■ TASK DIRECTIONS:
Convert the records into a JSON list of strings, one string per line and no strings for blank lines, starting at the line containing "Task: Click the flag" and ending with the line containing "Action: (405, 777)".

■ INPUT:

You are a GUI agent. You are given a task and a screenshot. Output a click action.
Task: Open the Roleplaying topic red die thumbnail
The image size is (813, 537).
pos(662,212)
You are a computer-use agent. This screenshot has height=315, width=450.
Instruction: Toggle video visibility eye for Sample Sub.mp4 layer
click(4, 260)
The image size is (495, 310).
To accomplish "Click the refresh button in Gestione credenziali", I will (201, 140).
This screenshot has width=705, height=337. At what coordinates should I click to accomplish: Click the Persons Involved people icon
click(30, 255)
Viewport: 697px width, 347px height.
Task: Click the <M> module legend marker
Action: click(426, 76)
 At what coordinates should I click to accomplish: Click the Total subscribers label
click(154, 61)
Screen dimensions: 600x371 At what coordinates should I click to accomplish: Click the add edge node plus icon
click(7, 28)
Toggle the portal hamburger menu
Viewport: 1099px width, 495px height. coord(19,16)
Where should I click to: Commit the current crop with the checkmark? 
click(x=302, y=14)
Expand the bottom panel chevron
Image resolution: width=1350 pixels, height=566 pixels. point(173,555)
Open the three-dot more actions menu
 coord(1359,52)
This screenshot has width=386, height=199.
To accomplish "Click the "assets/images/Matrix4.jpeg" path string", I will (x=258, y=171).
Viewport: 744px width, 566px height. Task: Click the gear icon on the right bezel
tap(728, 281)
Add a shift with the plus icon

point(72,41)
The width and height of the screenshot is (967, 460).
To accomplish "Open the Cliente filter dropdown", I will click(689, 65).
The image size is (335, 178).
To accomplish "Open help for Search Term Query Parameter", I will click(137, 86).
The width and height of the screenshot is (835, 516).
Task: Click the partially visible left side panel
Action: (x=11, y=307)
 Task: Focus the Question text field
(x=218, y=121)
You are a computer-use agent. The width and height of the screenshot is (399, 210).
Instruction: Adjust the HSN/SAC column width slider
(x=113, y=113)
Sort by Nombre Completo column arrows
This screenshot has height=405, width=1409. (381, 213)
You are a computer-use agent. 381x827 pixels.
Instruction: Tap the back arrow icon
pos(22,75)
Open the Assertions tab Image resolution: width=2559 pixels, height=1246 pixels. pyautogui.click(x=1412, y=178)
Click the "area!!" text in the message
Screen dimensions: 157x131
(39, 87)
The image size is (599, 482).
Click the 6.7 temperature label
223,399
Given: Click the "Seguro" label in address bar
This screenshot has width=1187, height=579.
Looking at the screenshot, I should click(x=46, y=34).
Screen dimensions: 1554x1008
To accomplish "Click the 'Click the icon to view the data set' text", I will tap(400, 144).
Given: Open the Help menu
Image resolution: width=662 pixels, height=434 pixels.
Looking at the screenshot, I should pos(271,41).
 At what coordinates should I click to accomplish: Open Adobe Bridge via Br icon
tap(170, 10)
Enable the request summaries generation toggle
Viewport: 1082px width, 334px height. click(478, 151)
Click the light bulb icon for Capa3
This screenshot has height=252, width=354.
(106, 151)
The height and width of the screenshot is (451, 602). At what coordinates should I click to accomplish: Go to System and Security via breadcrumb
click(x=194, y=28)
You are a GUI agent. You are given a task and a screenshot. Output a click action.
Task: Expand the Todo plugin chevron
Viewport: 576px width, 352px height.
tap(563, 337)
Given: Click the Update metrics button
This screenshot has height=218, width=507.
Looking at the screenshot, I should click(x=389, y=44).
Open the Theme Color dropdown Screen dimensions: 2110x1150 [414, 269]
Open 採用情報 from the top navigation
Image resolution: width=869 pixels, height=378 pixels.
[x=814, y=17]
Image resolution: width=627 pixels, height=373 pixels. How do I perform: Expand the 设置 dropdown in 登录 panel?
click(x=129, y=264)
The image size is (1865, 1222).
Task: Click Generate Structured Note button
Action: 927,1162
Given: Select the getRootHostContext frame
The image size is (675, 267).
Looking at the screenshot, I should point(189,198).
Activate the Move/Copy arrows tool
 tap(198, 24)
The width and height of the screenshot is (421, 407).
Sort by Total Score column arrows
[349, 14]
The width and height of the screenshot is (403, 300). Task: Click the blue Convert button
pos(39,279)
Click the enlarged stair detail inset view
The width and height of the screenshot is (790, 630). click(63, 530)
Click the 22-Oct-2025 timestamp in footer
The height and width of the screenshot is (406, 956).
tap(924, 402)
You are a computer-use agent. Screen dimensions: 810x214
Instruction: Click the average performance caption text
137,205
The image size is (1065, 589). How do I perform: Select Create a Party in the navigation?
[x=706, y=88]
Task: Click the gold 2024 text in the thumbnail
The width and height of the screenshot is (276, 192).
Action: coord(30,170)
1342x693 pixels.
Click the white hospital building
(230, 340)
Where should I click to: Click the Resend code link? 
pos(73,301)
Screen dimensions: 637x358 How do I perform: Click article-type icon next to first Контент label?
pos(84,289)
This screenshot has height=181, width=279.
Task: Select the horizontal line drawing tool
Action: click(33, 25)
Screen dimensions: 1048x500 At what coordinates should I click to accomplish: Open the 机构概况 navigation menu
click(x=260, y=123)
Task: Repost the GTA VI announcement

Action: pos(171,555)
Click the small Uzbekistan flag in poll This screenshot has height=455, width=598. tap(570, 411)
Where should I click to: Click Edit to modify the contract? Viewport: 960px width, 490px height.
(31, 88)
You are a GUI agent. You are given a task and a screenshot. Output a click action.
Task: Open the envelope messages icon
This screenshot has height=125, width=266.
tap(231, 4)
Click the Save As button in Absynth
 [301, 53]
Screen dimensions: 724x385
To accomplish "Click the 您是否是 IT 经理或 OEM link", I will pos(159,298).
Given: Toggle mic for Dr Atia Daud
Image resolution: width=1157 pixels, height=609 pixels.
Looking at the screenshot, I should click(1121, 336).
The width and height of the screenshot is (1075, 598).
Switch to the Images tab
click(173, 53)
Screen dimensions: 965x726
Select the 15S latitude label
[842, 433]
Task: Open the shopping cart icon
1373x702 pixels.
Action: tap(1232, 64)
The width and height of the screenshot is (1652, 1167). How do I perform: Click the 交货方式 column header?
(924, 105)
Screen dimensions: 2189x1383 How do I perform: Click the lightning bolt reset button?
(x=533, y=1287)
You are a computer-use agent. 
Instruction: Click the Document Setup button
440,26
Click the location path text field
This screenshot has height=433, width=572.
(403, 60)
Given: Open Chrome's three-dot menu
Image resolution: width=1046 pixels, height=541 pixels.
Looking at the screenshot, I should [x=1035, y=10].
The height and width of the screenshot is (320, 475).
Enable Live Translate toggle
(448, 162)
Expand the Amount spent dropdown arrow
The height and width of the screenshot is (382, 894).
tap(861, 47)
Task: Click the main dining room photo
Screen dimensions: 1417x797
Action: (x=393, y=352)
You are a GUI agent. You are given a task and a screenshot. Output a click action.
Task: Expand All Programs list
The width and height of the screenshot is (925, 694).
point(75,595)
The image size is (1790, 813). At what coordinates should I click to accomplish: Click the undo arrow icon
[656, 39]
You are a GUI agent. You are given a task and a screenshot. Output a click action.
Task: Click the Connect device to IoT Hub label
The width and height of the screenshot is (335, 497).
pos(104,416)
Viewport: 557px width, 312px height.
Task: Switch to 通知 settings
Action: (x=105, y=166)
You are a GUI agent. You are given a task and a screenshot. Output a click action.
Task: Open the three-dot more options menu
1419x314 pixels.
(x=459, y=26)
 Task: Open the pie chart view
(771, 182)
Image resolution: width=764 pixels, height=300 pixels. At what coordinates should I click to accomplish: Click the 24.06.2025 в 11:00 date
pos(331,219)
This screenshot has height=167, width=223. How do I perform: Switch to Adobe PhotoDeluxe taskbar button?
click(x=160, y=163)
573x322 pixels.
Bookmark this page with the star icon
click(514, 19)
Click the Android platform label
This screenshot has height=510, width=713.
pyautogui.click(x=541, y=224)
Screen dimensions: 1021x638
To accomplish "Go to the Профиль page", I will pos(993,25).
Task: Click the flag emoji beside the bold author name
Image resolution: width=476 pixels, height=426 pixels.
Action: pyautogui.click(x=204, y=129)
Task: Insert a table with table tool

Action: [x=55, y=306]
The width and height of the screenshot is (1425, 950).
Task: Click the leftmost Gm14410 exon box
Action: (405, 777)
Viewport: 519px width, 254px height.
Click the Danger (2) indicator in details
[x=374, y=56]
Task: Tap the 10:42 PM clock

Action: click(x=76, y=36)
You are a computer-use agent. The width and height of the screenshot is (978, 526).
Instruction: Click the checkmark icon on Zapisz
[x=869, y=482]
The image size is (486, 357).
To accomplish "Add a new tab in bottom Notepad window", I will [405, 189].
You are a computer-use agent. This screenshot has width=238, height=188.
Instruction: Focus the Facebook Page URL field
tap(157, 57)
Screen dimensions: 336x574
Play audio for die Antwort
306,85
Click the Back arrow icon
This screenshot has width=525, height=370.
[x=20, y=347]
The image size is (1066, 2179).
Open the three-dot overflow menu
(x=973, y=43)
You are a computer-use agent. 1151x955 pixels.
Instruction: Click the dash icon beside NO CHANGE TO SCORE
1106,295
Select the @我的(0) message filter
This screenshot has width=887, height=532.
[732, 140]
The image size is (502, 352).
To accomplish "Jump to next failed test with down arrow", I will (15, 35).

■ ANSWER FOR THIS EXERCISE:
[
  "Task: Click the flag emoji beside the bold author name",
  "Image resolution: width=476 pixels, height=426 pixels.",
  "Action: pyautogui.click(x=204, y=129)",
  "Task: Insert a table with table tool",
  "Action: [x=55, y=306]",
  "The width and height of the screenshot is (1425, 950).",
  "Task: Click the leftmost Gm14410 exon box",
  "Action: (405, 777)"
]